─── Text

Rihanna and Chris Brown put forth two songs and raise questions
Note: This is an expanded review from yesterday's post, "Rihanna, Chris Brown reunite with not one, but two songs."
While the music media world was wringing its hands about Chris Brown’s appearing on Rihanna's remix of “Birthday Cake,” the two former — or current, so far no one really knows — lovers were busy hatching not just one song but two. Not only is Brown lustily serenading Rihanna on “Cake,” but she appears on a new version of his song “Turn Up the Music,” complete with giggles at the end — presumably because they were having such a great time sending confusing, poorly conceived messages to anyone listening.
Let’s break it down track by track: First, there’s “Birthday Cake,” a fire-alarm-festooned sex burner that’s about as subtle as a hot pink thong. This is the song that will really get people talking — and not in a good way. Brown makes a splashy entrance, declaring his intents from the first line: He wants to get joint counseling, of course! Whoops, no. He just misses her body, the same one he assaulted three years ago, and wants to “give it” to her “in the worst way.”
As a mere collection of sounds and beats, there’s a provocative sheen to “Cake” that would make it serviceable fodder for club grinds, but its message is so convoluted given the context that it deserves to drown in the murky waters it was born in.

──────

Questions to answer:
1. Write out the portion of the Rihanna and Chris Brown review starting with "As a mere collection" and going on through "was born in.", word for word.
2. Pick up the review of the Rihanna and Chris Brown songs after its final sentence and keep writing it.
The records have no connection to the review of the Rihanna and Chris Brown songs.

─── Extracted records

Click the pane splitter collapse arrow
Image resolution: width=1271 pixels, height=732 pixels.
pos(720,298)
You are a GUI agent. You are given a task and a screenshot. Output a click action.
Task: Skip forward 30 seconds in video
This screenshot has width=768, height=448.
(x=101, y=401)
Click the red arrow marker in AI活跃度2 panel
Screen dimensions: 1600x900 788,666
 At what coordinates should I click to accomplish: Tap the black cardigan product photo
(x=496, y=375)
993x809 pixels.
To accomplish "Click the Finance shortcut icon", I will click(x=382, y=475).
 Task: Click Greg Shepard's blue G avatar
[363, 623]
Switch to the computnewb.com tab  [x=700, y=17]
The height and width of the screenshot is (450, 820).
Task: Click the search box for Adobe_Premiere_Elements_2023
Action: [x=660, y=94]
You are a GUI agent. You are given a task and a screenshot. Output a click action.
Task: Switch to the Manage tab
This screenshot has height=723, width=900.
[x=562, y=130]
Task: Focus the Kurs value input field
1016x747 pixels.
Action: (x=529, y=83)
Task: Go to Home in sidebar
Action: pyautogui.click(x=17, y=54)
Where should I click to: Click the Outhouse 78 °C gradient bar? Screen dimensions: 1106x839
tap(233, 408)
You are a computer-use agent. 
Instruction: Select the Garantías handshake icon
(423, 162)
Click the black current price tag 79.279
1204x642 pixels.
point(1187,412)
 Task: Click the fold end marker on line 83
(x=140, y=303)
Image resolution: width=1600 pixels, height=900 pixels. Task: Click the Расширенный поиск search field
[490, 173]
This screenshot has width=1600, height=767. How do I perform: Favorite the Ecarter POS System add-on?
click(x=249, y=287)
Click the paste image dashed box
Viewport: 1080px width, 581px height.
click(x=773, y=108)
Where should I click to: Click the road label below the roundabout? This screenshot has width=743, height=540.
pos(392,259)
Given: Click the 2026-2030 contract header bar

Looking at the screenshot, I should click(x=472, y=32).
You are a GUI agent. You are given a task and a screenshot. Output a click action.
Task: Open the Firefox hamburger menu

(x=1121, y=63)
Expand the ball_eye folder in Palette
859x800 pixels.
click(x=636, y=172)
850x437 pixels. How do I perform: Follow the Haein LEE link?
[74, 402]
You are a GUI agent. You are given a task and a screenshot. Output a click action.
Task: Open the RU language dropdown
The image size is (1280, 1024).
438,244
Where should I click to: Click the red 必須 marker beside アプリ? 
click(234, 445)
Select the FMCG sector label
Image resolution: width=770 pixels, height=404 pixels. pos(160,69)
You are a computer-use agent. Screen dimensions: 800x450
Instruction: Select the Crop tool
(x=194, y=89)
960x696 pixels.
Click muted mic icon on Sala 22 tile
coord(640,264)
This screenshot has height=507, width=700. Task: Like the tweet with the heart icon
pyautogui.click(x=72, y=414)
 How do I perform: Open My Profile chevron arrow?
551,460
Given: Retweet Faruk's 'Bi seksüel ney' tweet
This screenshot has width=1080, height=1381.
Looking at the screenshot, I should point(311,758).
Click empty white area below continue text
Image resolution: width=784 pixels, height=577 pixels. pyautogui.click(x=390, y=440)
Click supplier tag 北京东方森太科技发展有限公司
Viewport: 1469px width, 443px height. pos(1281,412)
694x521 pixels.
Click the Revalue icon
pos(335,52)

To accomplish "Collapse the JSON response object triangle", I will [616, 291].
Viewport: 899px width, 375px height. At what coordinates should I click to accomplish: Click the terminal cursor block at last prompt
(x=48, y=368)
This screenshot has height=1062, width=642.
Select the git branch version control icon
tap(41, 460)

──────

Expected outputs:
1.
As a mere collection of sounds and beats, there’s a provocative sheen to “Cake” that would make it serviceable fodder for club grinds, but its message is so convoluted given the context that it deserves to drown in the murky waters it was born in.

2.
What are we supposed to take from this? Is this a sign of romantic reunion or simply two celebrities willing to milk their domestic abuse incident for more fame and/or notoriety? Either way, isn’t there a more powerful message to send here than the blithe intertwining of sex and violence?
Sure, it’s pop music, not a therapy session, but simply ignoring the weirdness of their nebulous reunion in favor of sexual innuendo involving innocent cake and frosting doesn’t help the song along. Why wasn’t it possible to insert some wisp of forgiveness or redemption — themes both artists have touched upon in their own work?
Brown’s “Turn Up the Music” is by far the safer track, so safe it’s a wonder that they bothered to further dress up this wan reconstitution of Kylie Minogue. Maybe it can be taken as a sign that at the end of the day, Rihanna and Brown are simply pop stars who just want you to turn up the music, buy their records and forget all that other stuff.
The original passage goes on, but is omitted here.